PROVIDED RECORDS:
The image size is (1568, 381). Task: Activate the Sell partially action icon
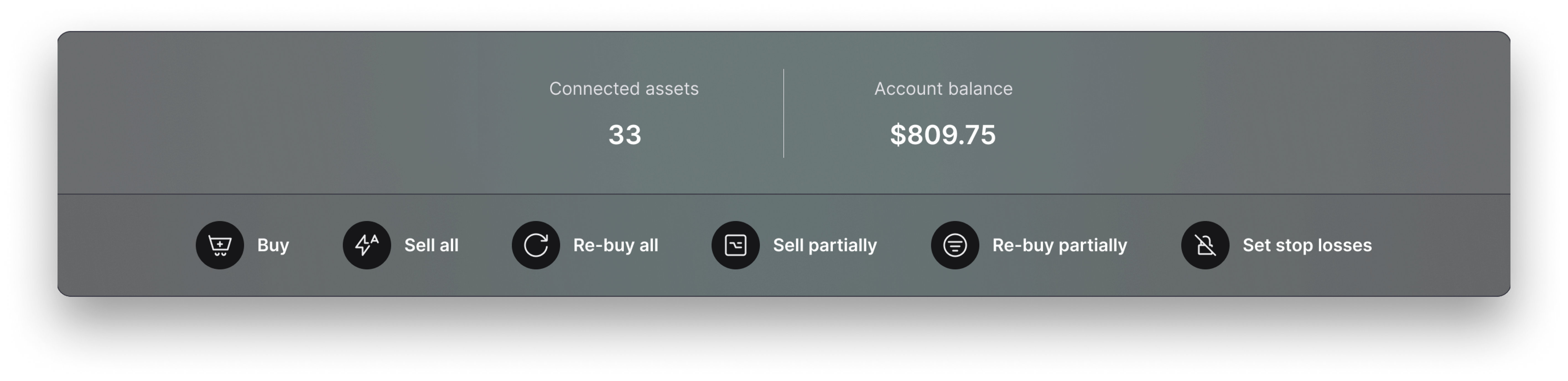(736, 245)
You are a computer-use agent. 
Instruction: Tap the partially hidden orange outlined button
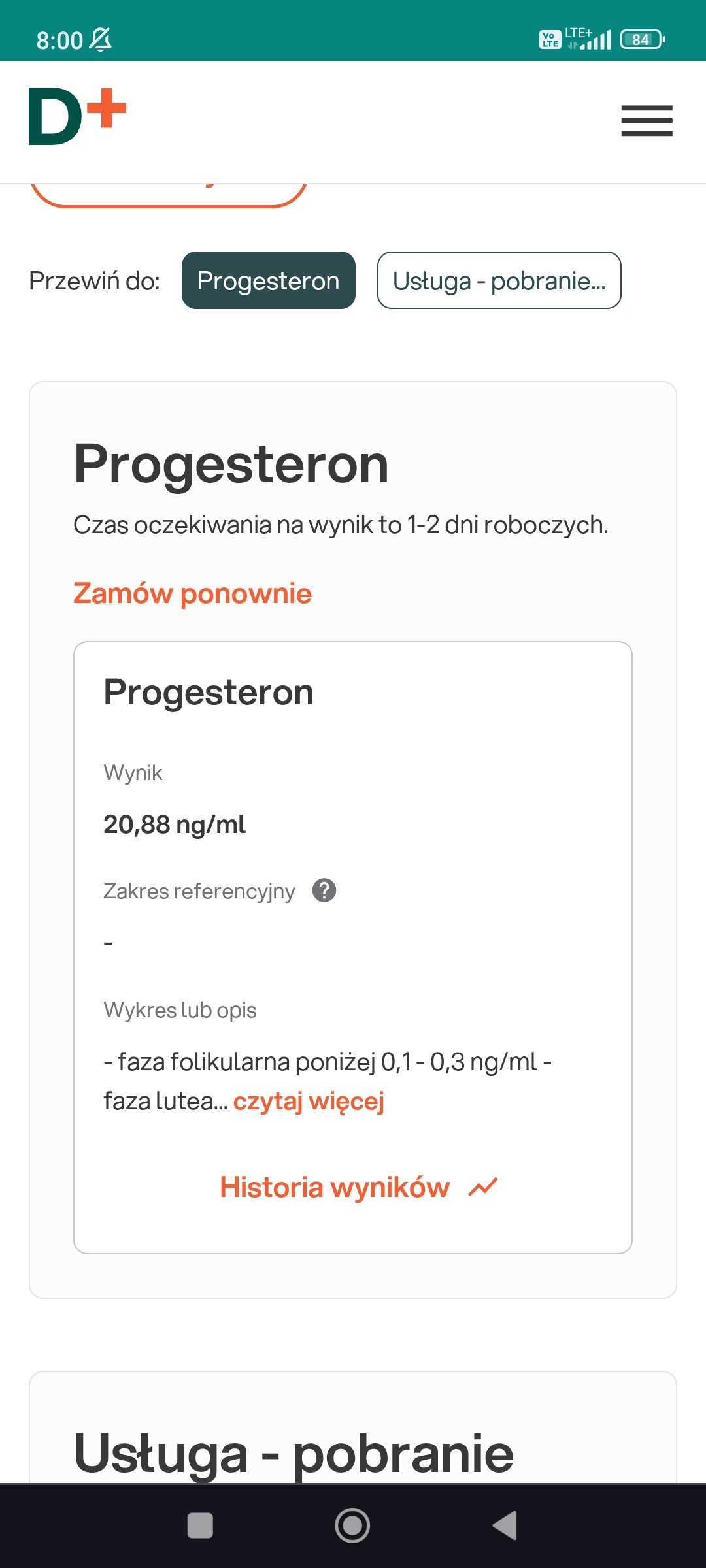[x=169, y=194]
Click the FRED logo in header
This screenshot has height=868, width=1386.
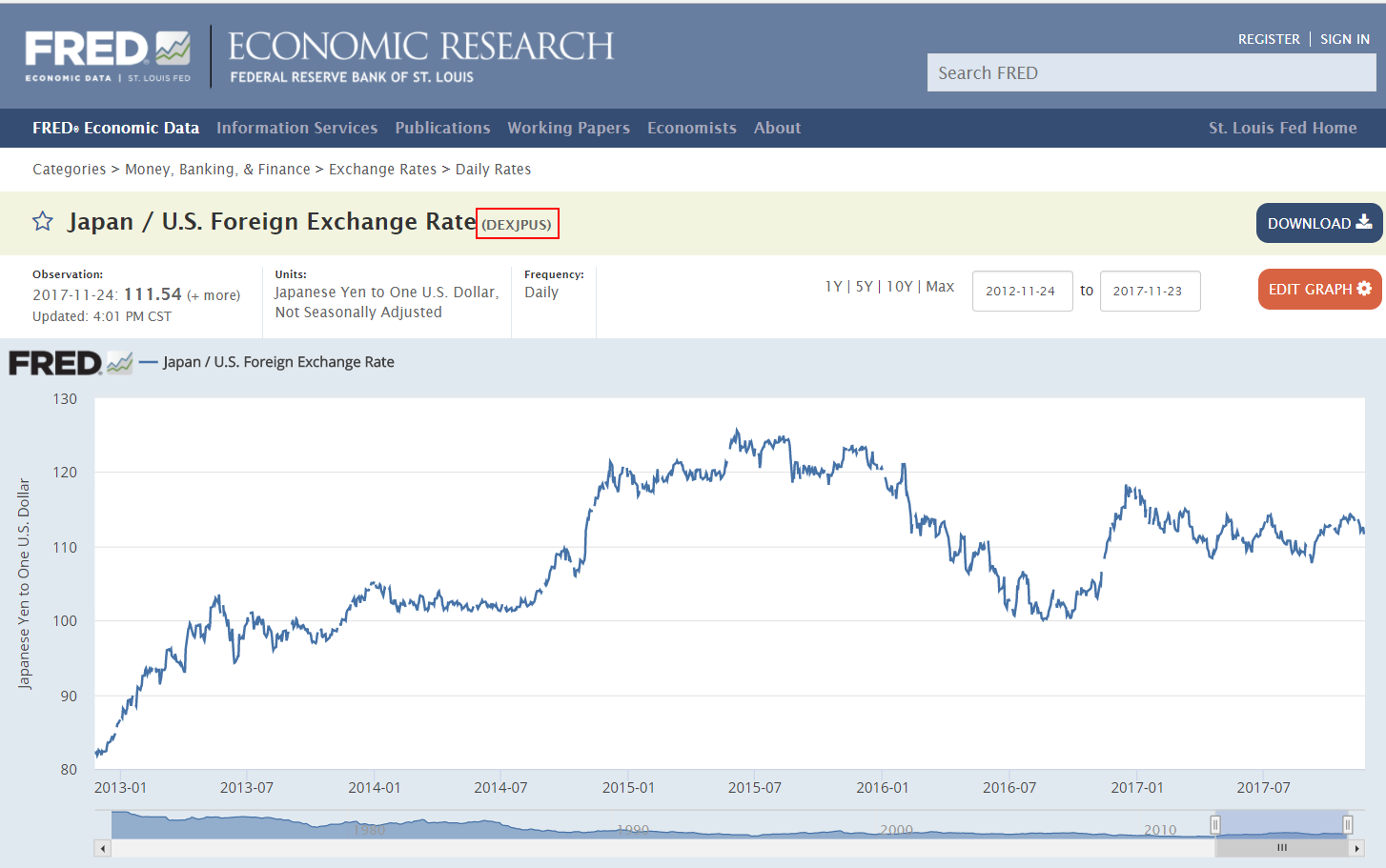[108, 56]
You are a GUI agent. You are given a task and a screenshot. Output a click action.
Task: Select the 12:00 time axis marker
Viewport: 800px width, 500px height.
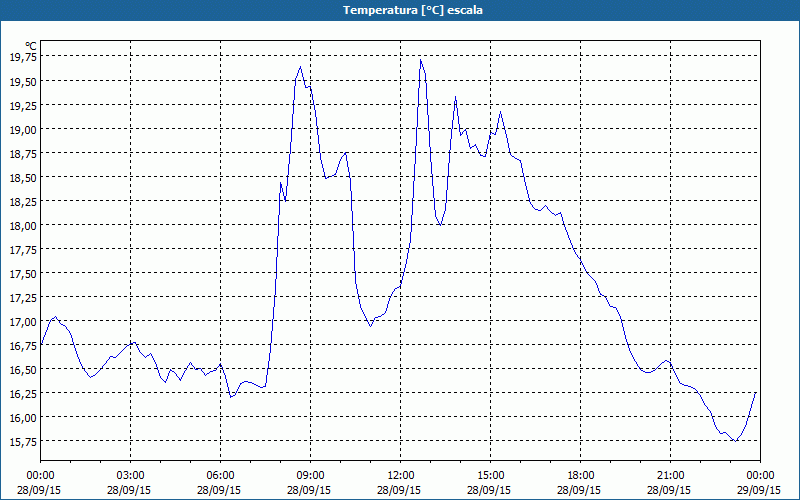(x=401, y=475)
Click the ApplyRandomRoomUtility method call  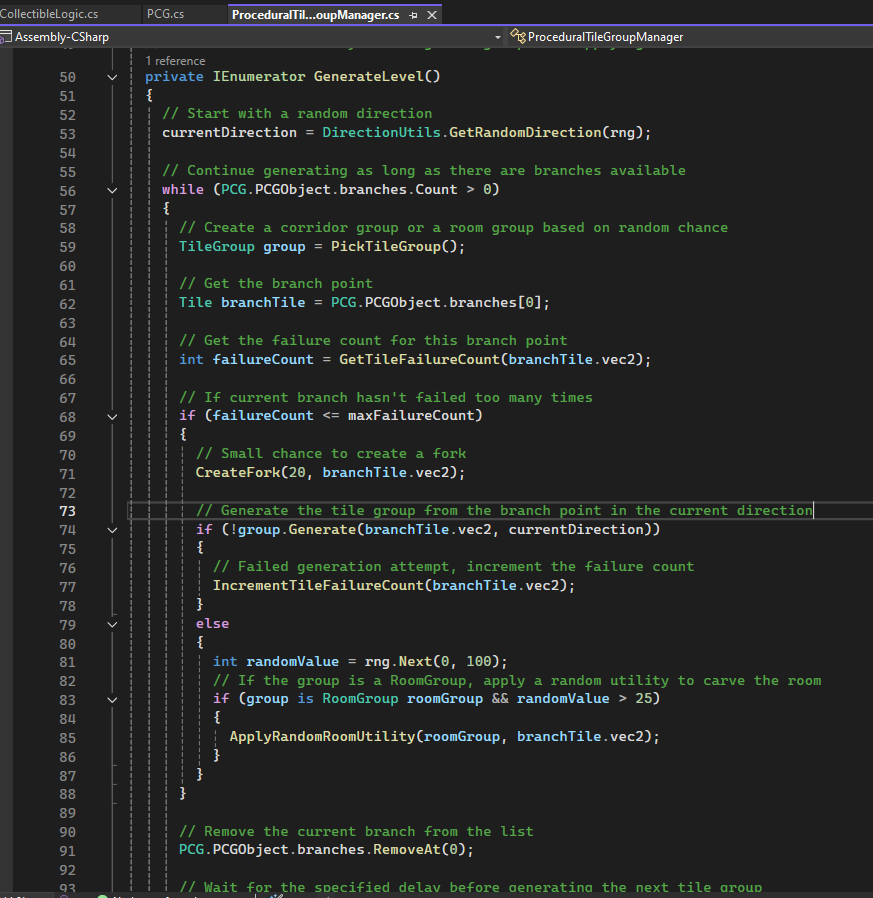322,737
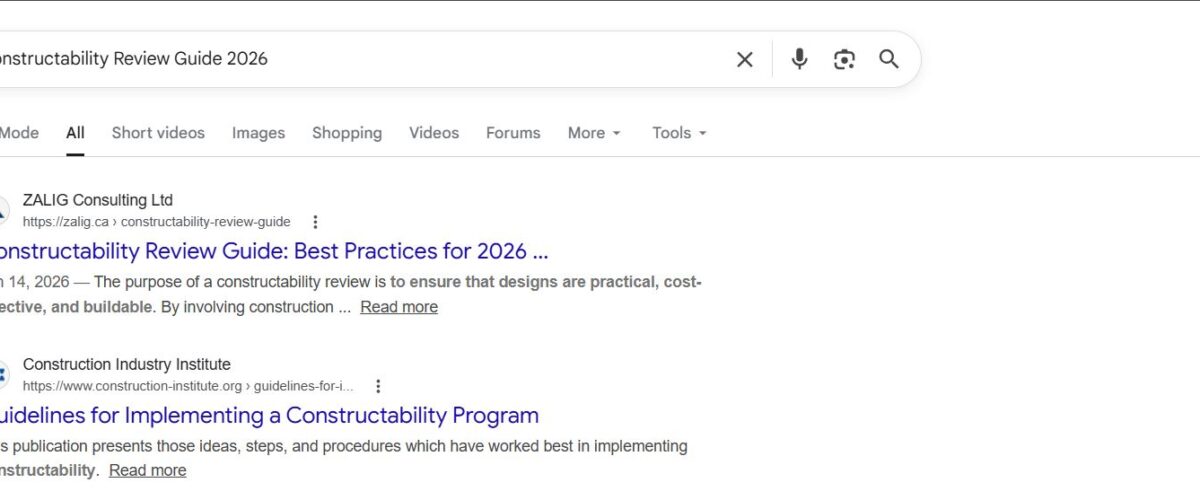Viewport: 1200px width, 500px height.
Task: Open Google Lens image search
Action: [x=844, y=59]
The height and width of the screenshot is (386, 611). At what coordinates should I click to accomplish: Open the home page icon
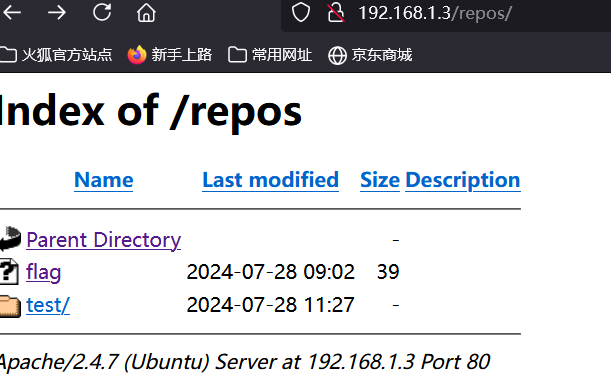[x=146, y=12]
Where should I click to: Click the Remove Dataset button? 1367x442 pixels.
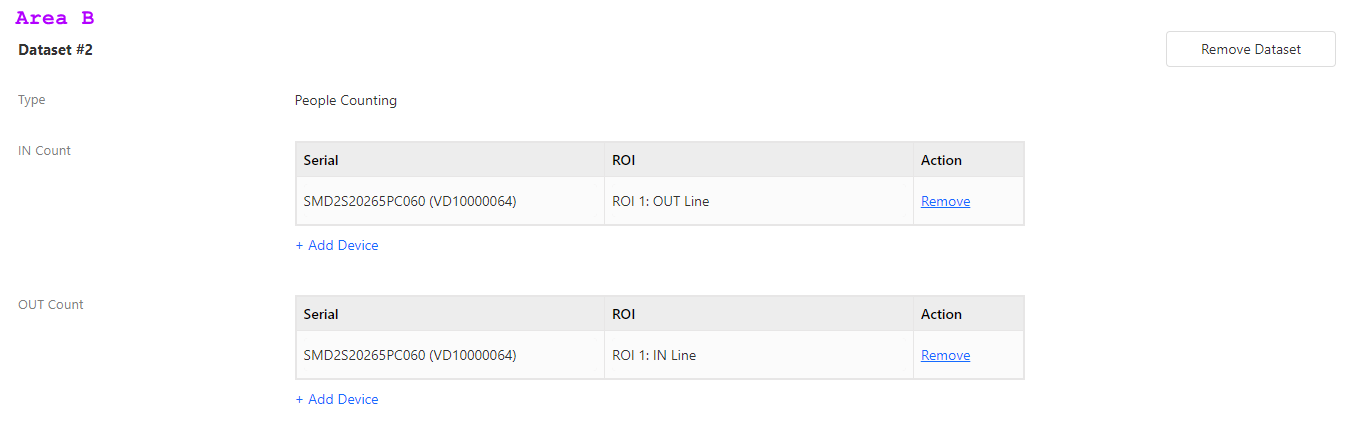1250,49
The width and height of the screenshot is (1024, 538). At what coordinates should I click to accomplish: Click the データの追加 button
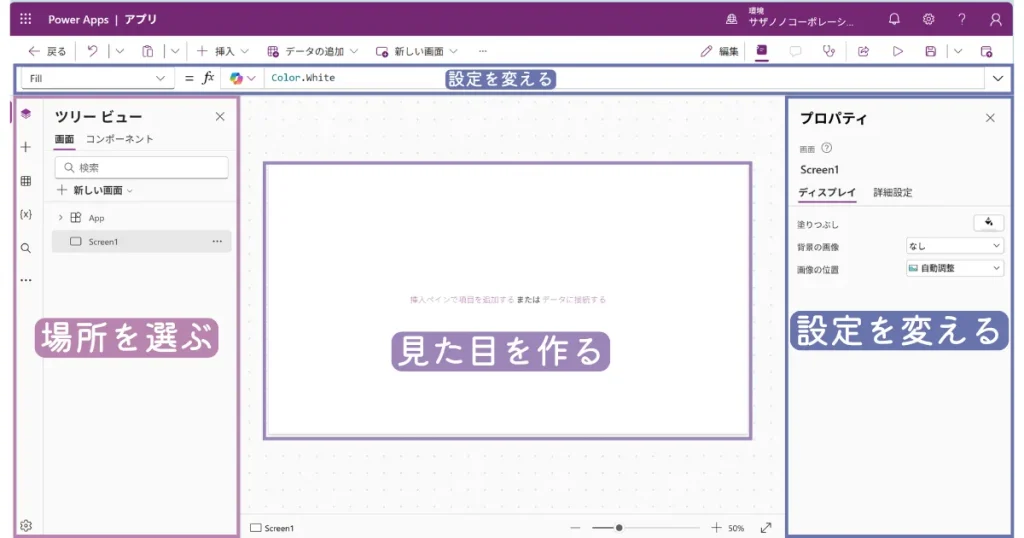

REQUIREMENT:
The output must match, line for line, the span from the line containing "Where should I" through the end of the data, with the pictures removed.

OUTPUT:
Where should I click to: Click the Remove Dataset button? 1367x442 pixels.
1250,49
The width and height of the screenshot is (1024, 538). At what coordinates should I click to accomplish: Click the データの追加 button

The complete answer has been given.